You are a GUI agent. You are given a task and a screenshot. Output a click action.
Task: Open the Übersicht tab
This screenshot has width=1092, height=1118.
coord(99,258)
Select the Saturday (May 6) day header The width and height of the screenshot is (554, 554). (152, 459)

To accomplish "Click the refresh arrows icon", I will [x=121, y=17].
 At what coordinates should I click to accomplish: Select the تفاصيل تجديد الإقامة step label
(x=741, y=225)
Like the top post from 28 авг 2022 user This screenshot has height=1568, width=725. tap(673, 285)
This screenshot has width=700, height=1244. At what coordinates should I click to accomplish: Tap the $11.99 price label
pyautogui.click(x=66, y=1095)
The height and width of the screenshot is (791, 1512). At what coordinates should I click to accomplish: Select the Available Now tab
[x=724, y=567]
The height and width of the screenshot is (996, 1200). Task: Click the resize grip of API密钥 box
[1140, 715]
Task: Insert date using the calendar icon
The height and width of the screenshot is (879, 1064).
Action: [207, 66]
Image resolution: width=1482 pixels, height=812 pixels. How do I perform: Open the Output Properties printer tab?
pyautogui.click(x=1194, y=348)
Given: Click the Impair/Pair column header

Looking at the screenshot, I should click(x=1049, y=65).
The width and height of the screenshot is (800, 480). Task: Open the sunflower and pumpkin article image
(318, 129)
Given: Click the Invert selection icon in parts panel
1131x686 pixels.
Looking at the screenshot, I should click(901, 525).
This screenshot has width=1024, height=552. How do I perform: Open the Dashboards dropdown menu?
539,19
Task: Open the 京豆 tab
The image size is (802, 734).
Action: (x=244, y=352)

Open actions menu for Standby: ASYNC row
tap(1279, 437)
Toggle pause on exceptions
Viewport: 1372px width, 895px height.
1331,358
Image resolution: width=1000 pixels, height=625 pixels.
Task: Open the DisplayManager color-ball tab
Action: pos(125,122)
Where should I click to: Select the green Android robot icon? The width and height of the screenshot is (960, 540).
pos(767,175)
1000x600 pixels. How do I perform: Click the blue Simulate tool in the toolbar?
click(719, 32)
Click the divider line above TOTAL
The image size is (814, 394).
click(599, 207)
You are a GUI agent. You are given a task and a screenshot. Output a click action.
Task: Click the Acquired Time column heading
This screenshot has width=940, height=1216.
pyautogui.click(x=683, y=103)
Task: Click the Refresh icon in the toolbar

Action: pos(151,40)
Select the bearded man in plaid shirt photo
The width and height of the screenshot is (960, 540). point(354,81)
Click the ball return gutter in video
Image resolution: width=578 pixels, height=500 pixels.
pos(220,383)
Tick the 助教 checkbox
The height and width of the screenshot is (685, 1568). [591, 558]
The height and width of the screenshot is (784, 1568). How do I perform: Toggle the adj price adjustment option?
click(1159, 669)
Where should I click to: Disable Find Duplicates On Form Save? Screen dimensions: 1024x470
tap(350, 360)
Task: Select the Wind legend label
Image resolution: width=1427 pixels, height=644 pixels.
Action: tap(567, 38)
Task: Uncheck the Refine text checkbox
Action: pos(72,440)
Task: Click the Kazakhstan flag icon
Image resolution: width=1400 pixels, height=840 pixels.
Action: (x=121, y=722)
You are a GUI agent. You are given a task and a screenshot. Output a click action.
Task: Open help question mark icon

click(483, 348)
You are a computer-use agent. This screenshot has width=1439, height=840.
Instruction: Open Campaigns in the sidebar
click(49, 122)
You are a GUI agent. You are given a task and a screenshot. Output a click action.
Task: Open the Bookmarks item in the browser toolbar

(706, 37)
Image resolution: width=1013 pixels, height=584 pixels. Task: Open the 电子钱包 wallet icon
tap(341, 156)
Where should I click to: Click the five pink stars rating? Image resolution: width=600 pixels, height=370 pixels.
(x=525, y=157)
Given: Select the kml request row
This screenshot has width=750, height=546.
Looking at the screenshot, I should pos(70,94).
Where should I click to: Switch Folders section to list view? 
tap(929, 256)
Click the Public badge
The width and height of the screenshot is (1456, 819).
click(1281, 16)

=======

Requirement
Set out every line in the rows above as a Markdown table with the columns Number and Content, skipping blank lines.

Completed task
| Number | Content |
|---|---|
| 1 | You are a GUI agent. You are given a task and a screenshot. Output a click action. |
| 2 | Task: Open the Übersicht tab |
| 3 | This screenshot has width=1092, height=1118. |
| 4 | coord(99,258) |
| 5 | Select the Saturday (May 6) day header The width and height of the screenshot is (554, 554). (152, 459) |
| 6 | To accomplish "Click the refresh arrows icon", I will [x=121, y=17]. |
| 7 |  At what coordinates should I click to accomplish: Select the تفاصيل تجديد الإقامة step label |
| 8 | (x=741, y=225) |
| 9 | Like the top post from 28 авг 2022 user This screenshot has height=1568, width=725. tap(673, 285) |
| 10 | This screenshot has width=700, height=1244. At what coordinates should I click to accomplish: Tap the $11.99 price label |
| 11 | pyautogui.click(x=66, y=1095) |
| 12 | The height and width of the screenshot is (791, 1512). At what coordinates should I click to accomplish: Select the Available Now tab |
| 13 | [x=724, y=567] |
| 14 | The height and width of the screenshot is (996, 1200). Task: Click the resize grip of API密钥 box |
| 15 | [1140, 715] |
| 16 | Task: Insert date using the calendar icon |
| 17 | The height and width of the screenshot is (879, 1064). |
| 18 | Action: [207, 66] |
| 19 | Image resolution: width=1482 pixels, height=812 pixels. How do I perform: Open the Output Properties printer tab? |
| 20 | pyautogui.click(x=1194, y=348) |
| 21 | Given: Click the Impair/Pair column header |
| 22 | Looking at the screenshot, I should click(x=1049, y=65). |
| 23 | The width and height of the screenshot is (800, 480). Task: Open the sunflower and pumpkin article image |
| 24 | (318, 129) |
| 25 | Given: Click the Invert selection icon in parts panel |
| 26 | 1131x686 pixels. |
| 27 | Looking at the screenshot, I should click(901, 525). |
| 28 | This screenshot has width=1024, height=552. How do I perform: Open the Dashboards dropdown menu? |
| 29 | 539,19 |
| 30 | Task: Open the 京豆 tab |
| 31 | The image size is (802, 734). |
| 32 | Action: (x=244, y=352) |
| 33 | Open actions menu for Standby: ASYNC row |
| 34 | tap(1279, 437) |
| 35 | Toggle pause on exceptions |
| 36 | Viewport: 1372px width, 895px height. |
| 37 | 1331,358 |
| 38 | Image resolution: width=1000 pixels, height=625 pixels. |
| 39 | Task: Open the DisplayManager color-ball tab |
| 40 | Action: pos(125,122) |
| 41 | Where should I click to: Select the green Android robot icon? The width and height of the screenshot is (960, 540). |
| 42 | pos(767,175) |
| 43 | 1000x600 pixels. How do I perform: Click the blue Simulate tool in the toolbar? |
| 44 | click(719, 32) |
| 45 | Click the divider line above TOTAL |
| 46 | The image size is (814, 394). |
| 47 | click(599, 207) |
| 48 | You are a GUI agent. You are given a task and a screenshot. Output a click action. |
| 49 | Task: Click the Acquired Time column heading |
| 50 | This screenshot has width=940, height=1216. |
| 51 | pyautogui.click(x=683, y=103) |
| 52 | Task: Click the Refresh icon in the toolbar |
| 53 | Action: pos(151,40) |
| 54 | Select the bearded man in plaid shirt photo |
| 55 | The width and height of the screenshot is (960, 540). point(354,81) |
| 56 | Click the ball return gutter in video |
| 57 | Image resolution: width=578 pixels, height=500 pixels. |
| 58 | pos(220,383) |
| 59 | Tick the 助教 checkbox |
| 60 | The height and width of the screenshot is (685, 1568). [591, 558] |
| 61 | The height and width of the screenshot is (784, 1568). How do I perform: Toggle the adj price adjustment option? |
| 62 | click(1159, 669) |
| 63 | Where should I click to: Disable Find Duplicates On Form Save? Screen dimensions: 1024x470 |
| 64 | tap(350, 360) |
| 65 | Task: Select the Wind legend label |
| 66 | Image resolution: width=1427 pixels, height=644 pixels. |
| 67 | Action: tap(567, 38) |
| 68 | Task: Uncheck the Refine text checkbox |
| 69 | Action: pos(72,440) |
| 70 | Task: Click the Kazakhstan flag icon |
| 71 | Image resolution: width=1400 pixels, height=840 pixels. |
| 72 | Action: (x=121, y=722) |
| 73 | You are a GUI agent. You are given a task and a screenshot. Output a click action. |
| 74 | Task: Open help question mark icon |
| 75 | click(483, 348) |
| 76 | You are a computer-use agent. This screenshot has width=1439, height=840. |
| 77 | Instruction: Open Campaigns in the sidebar |
| 78 | click(49, 122) |
| 79 | You are a GUI agent. You are given a task and a screenshot. Output a click action. |
| 80 | Task: Open the Bookmarks item in the browser toolbar |
| 81 | (706, 37) |
| 82 | Image resolution: width=1013 pixels, height=584 pixels. Task: Open the 电子钱包 wallet icon |
| 83 | tap(341, 156) |
| 84 | Where should I click to: Click the five pink stars rating? Image resolution: width=600 pixels, height=370 pixels. |
| 85 | (x=525, y=157) |
| 86 | Given: Select the kml request row |
| 87 | This screenshot has width=750, height=546. |
| 88 | Looking at the screenshot, I should pos(70,94). |
| 89 | Where should I click to: Switch Folders section to list view?  |
| 90 | tap(929, 256) |
| 91 | Click the Public badge |
| 92 | The width and height of the screenshot is (1456, 819). |
| 93 | click(1281, 16) |